I would like to make an array of integers via the malloc method. I want this array to be global and be used anywhere in my program. I put code in a header file that looked like this:

static int *pieces;

Then I have a function that fills it with numbers that I want in there. The function is in a namespace and the namespace is implemented in its own .cpp file. However, I import the header file into main.c and call the function from the namespace that creates the array like:

pieces = malloc(sizeof(int) * 128);

But when I try to access numbers in the array in main (after calling the function that creates my array), it crashes and says that pieces wasn't initialized. But in the function I have I can create it and manipulate the numbers in it just fine. I was under the impression that by making pieces a static variable, whenever some function anywhere changes (or sets it) then that will affect the usage of the variable anywhere. Basically what I'm trying to say is why does pieces appear unset in main, even though I set it in a function that I called?

  • 11
    Why would you like to use malloc in C++? – Oliver Charlesworth Jan 16 '13 at 1:09
  • 5
    Remove the word static because that makes a local copy in each file. – Mike Dunlavey Jan 16 '13 at 1:11
  • 3
    @ChristianDaley: new. Or better yet, a std::vector. – Oliver Charlesworth Jan 16 '13 at 1:12
  • 2
    @Oli, because he wants too. There's nothing wrong with what he's doing. Please just answer questions. – Owl Jan 31 '17 at 16:13
  • 2
    @owl - Clarifying intent is precisely the purpose of comments. As I pointed out four years ago, there are substantially better options in C++. – Oliver Charlesworth Jan 31 '17 at 20:55
63

Static is a keyword with many meanings, and in this particular case, it means not global (paraphrasing)

It means that each .cpp file has its own copy of the variable. Thus, when you initialize in main.cpp, it is initialized ONLY in main.cpp. The other files have it still uninitialized.

First thing to fix this would be to remove the keyword static. That would cause the "Multiple definitions issue". To fix this you should define the variable in a .cpp file and just extern declare it in a header file.


Edit: You are just allocating memory to it, doesnt count as initialization. You need to initialize the memory to 0 after allocation.

You can use new int[128]() instead of your more verbose malloc syntax, and this would perform initialization as well? Or you could take the easy road (thats what its there for) and use std::vector

17

The key is this:

static int *pieces;

You said you put that in your header. This is not the way to export a symbol. Any file that includes the header will get its own static version of an uninitialised pointer called pieces.

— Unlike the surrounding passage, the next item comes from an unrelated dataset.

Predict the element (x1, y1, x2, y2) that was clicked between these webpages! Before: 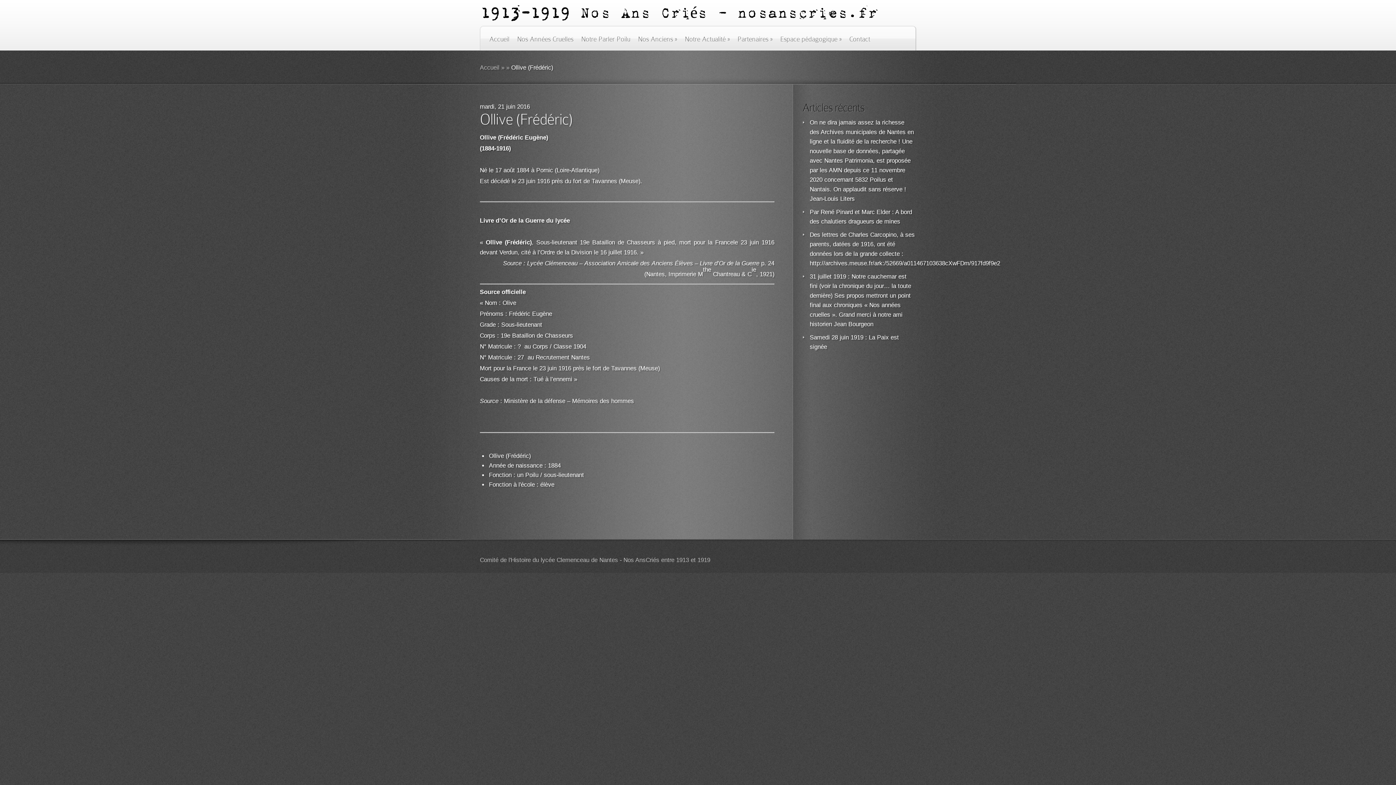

Instead, you put this in your header:

extern int *pieces;

extern int init_pieces();

And in the source file, you do this:

static const size_t num_pieces = 128;

int *pieces = 0;

int init_pieces()
{
    pieces = malloc( num_pieces * sizeof(int) );
    return pieces != NULL;
}

Now when you include your header, your source file will know to get pieces from somewhere else, and will wait for the linker to work out where. I also suggested an 'init' function for the array. I did not put a 'release' function in, however.

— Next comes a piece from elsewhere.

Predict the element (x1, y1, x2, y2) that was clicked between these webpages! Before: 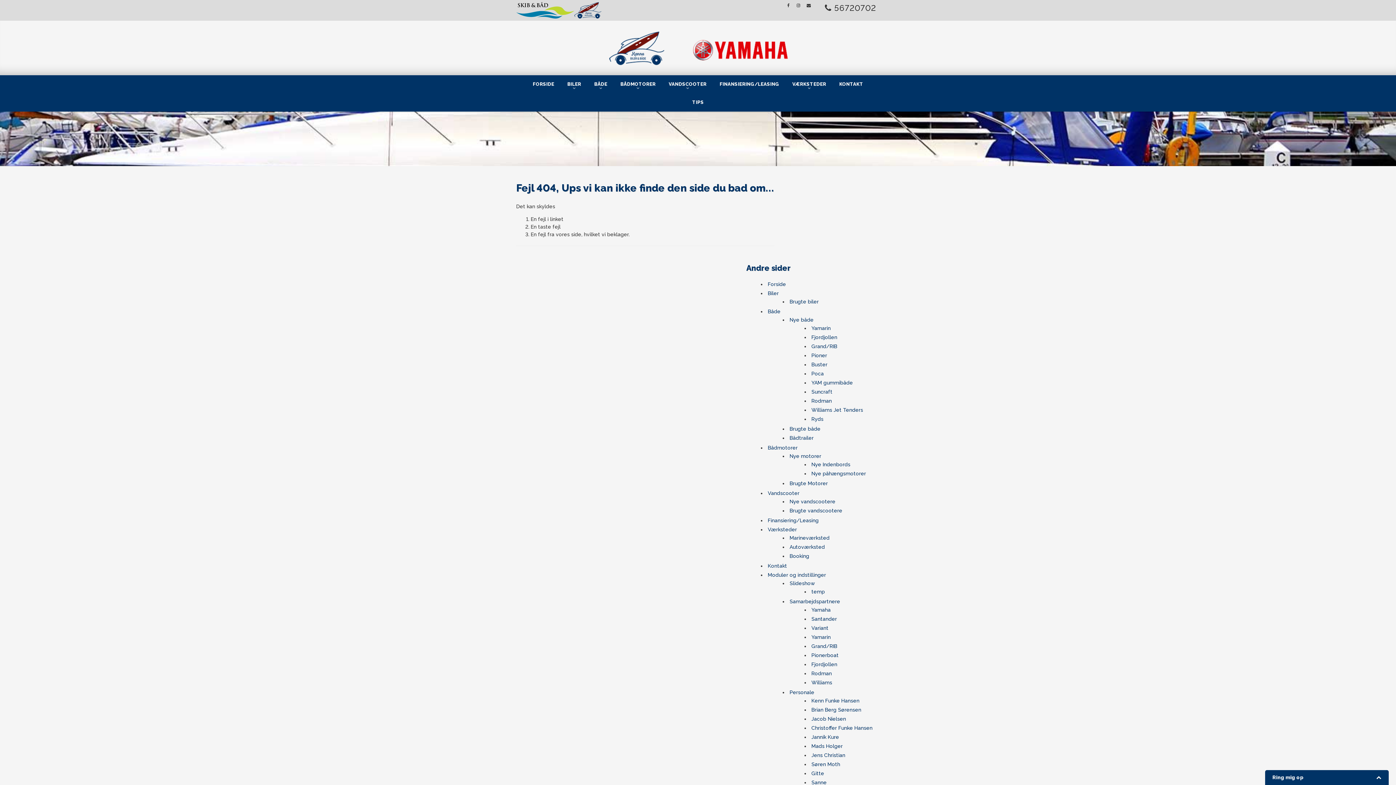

Note this is all C, not C++. If you're using C++ you should really use new or better still, use a vector.

Also, when using statics in C++, be mindful of this: C++ static initialization order

3

In C++17 standard, you can use inline specifier instead of static. For variables this means every object unit will have a copy of the variable, but linker will choose only one of them. Or, as stated on cppreference:

An inline function or inline variable (since C++17) has the following properties:

1) There may be more than one definition of an inline function or variable (since C++17) in the program as long as each definition appears in a different translation unit and (for non-static inline functions and variables (since C++17)) all definitions are identical. For example, an inline function or an inline variable (since C++17) may be defined in a header file that is #include'd in multiple source files.

2) The definition of an inline function or variable (since C++17) must be present in the translation unit where it is accessed (not necessarily before the point of access).

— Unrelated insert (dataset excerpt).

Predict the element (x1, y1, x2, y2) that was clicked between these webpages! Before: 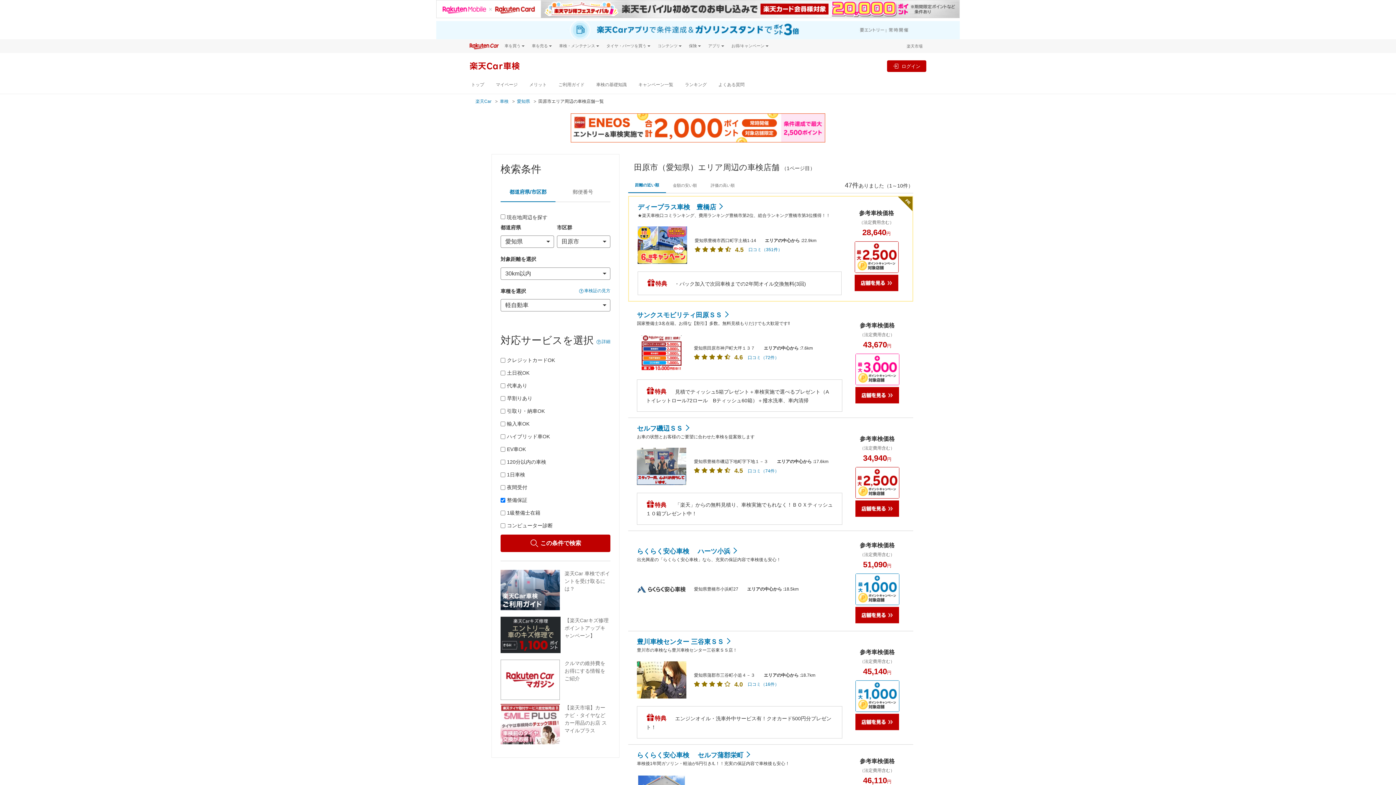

3) An inline function or variable (since C++17) with external linkage (e.g. not declared static) has the following additional properties:

1) It must be declared inline in every translation unit.

2) It has the same address in every translation unit.

Supported in (source):

  • MSVC since version 19.12 (VS 2017 15.5)
  • GCC 7
  • Clang 3.9
  • ICC 18.0

In this case, it means you can replace

static int *pieces;

with

inline int *pieces;
1

For high performance code on various architectures, you may want a malloc-y allocation rather than generic new. That is because you would wrap it with something like mymalloc() and then use architecture dependent functions, such as ones that implement the proper alignment to avoid cache misses and do other nifty things provided by the hardware manufacturer, such as IBM (Bluegene) or Intel (MIC). All of these optimized allocation routines have the malloc type framework.